En ese fatídico mes de julio de 1997 Najdorf se paseaba por la provincia desprovisto de aires trágicos y sin premoniciones. Con la misma alegría insobornable y la tenacidad del que sobrevive a todos los horrores colectivos e individuales; la quema de su familia por el mismo nazi que le había entregado años antes la medalla de campeón en las olimpiadas, la muerte de su mujer. Decía que del amor ya sólo le quedaba el ajedrez. Y lo vivía con entusiasmo. Viajando por todo el mundo. Jugando todo lo que había que jugar. A veces, incluso, él sólo contra todos. Como cuando conquistó el récord de partidas a ciegas, sin fichas ni tableros, memorizando a la vez miles de movimientos. «Tengo una memoria privilegiada según para qué. Si me prestan dinero, trato de olvidarme en el acto», comentaba.
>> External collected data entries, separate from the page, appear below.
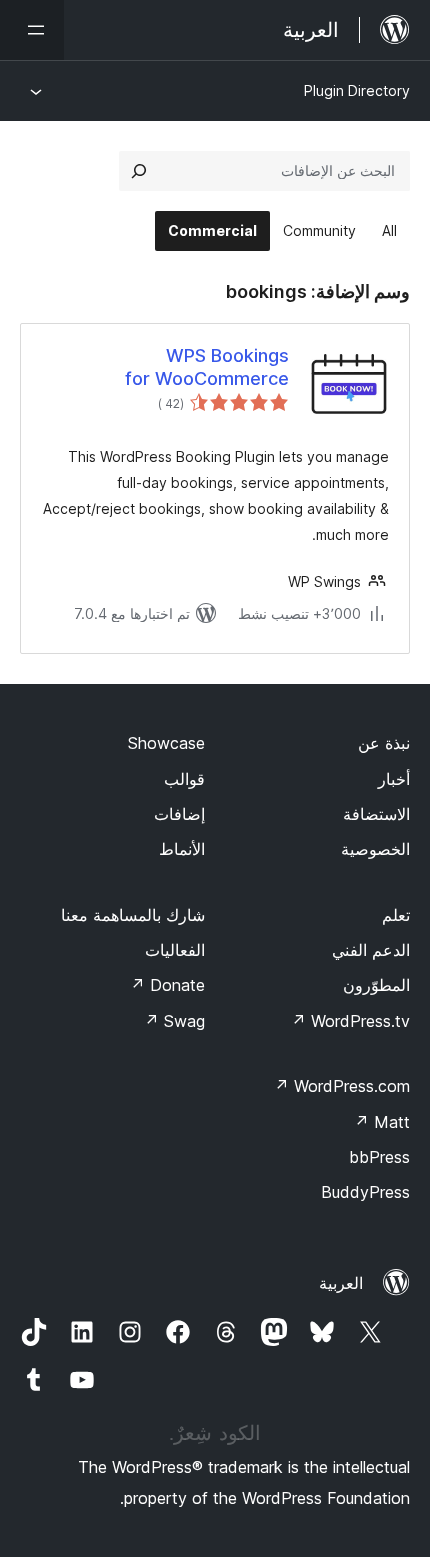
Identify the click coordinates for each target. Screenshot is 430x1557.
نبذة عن (384, 743)
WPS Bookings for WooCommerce (207, 367)
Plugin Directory (357, 90)
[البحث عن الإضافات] (139, 171)
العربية (341, 1283)
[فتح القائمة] (32, 30)
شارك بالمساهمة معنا (133, 915)
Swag (174, 1021)
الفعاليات (175, 950)
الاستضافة (376, 814)
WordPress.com (342, 1086)
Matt (382, 1122)
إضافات (179, 814)
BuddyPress (365, 1192)
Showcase (166, 743)
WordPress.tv (350, 1021)
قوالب (184, 779)
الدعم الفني (371, 950)
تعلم (396, 915)
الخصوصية (375, 849)
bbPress (379, 1157)
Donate (167, 985)
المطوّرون (376, 985)
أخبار (394, 779)
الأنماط (182, 849)
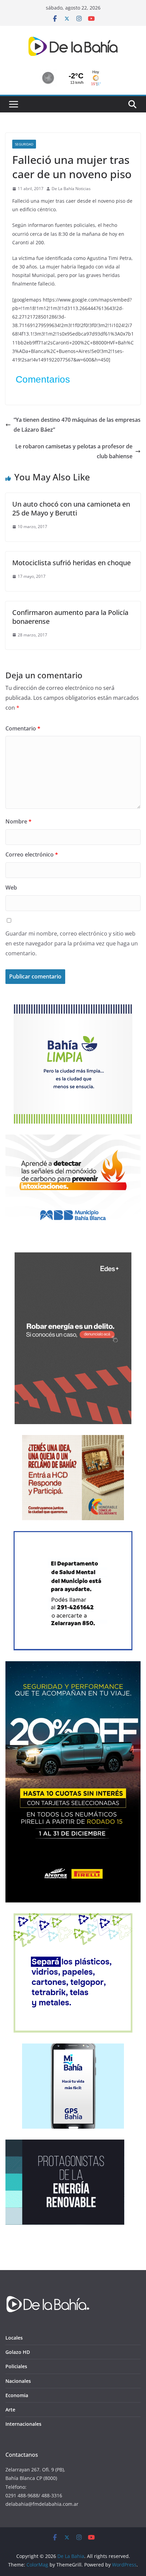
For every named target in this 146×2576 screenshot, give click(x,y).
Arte (10, 2409)
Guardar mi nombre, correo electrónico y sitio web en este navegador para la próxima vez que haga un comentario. (71, 943)
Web (11, 887)
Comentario (22, 728)
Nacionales (18, 2381)
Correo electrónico (31, 854)
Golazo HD (17, 2352)
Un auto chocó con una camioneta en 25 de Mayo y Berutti (71, 508)
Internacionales (23, 2424)
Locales (14, 2337)
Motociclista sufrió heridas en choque (71, 562)
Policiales (16, 2366)
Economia (16, 2395)
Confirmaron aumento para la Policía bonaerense (70, 617)
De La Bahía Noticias (71, 188)
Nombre (18, 821)
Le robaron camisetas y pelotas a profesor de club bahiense (73, 451)
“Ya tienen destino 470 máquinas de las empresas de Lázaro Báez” (77, 424)
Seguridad (24, 144)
De la vida y la muerte de Najdorf, de la que este año se han cumplido dos décadas, quedan sus galanteos, la facultad sobrehumana mnemotécnica, la victoria contra Fisher. Y, por supuesto, también sus grandes partidas mediáticas: contra el Ché Guevara, contra Churchill. La correspondencia con el Vaticano. Su popularidad, también en la futbolera España, podía ser a ratos como la de una estrella del rock. Sobre todo, si se le dejaba hablar, que era lo que hacía que sus capacidades se volvieran completamente extremas: daba la impresión de que el maestro estaba bendecido para ser lo que quisiera. Y de hecho, a ratos, lo fue. Especialmente, durante sus primeros años en Argentina. De la gloria europea, Najdorf pasó a salvarse del holocausto por casualidad. O mejor dicho, por el ajedrez, que en ese momento le había llevado a disputar un campeonato internacional en Buenos Aires. El maestro se convertiría entonces en un vendedor ambulante, en un agente de seguros, en un tipo que no hablaba más que con las manos. Y que durante un tiempo viviría en un apartamento improvisado en las gradas del Newell´s Old Boys, el equipo de Messi.
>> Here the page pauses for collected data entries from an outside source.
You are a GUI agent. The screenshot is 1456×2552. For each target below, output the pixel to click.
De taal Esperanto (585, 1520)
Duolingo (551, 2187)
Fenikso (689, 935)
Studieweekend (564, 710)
Como el escritor Witold Gombrowicz, aunque más parlanchín,, Najdorf no tardaría en adaptarse. En 1961, cuando vino a Torremolinos a disputar el torneo internacional, ya era el viejo gaucho entrañable que le daría fama dentro y fuera de las instalaciones. Pocos días antes de morir, en su último acto público, el maestro confesaría que España era el mejor sitio del mundo para el descanso de los jugadores. «Lo tiene todo. Incluida la belleza de sus mujeres». La misma y larga gira que lo trajo por última vez a la Costa del Sol también había hecho escala en Londres. Y en Madrid, donde Kasparov lo recibió alborozado, hablando de él como el genio más alegre y la personalidad más alocada que había dado nunca el arte de los trebejos. Un campeón capacitado para rememorar movimiento a movimiento partidas jugadas contra aficionados veinte años antes no se arrugaba con los cambios. Ni siquiera con los de la Costa del Sol, que había sufrido una transformación radical; con edificios surgiendo como alfiles y torres disparatadas, en mitad de la que fuera la nada gozosa, la de la arena, los árboles y el agua. Fue un edema pulmonar el que le retiró antes de tiempo del hotel de Marbella. Y el que lo tuvo peleando, mano a mano contra el jaque, en el Clínico. Najdorf no regresaría nunca de aquel viaje. Al menos, con los ojos impetuosos y abiertos. Murió haciendo lo que más le gustaba. Como un torero intelectual y pacífico. Su última maniobra, el último tacto de las figuras de marfil, sellado para siempre en la provincia de Málaga, allá donde bracean los turistas en busca de desenfreno. La memoria del memorioso, del maestro.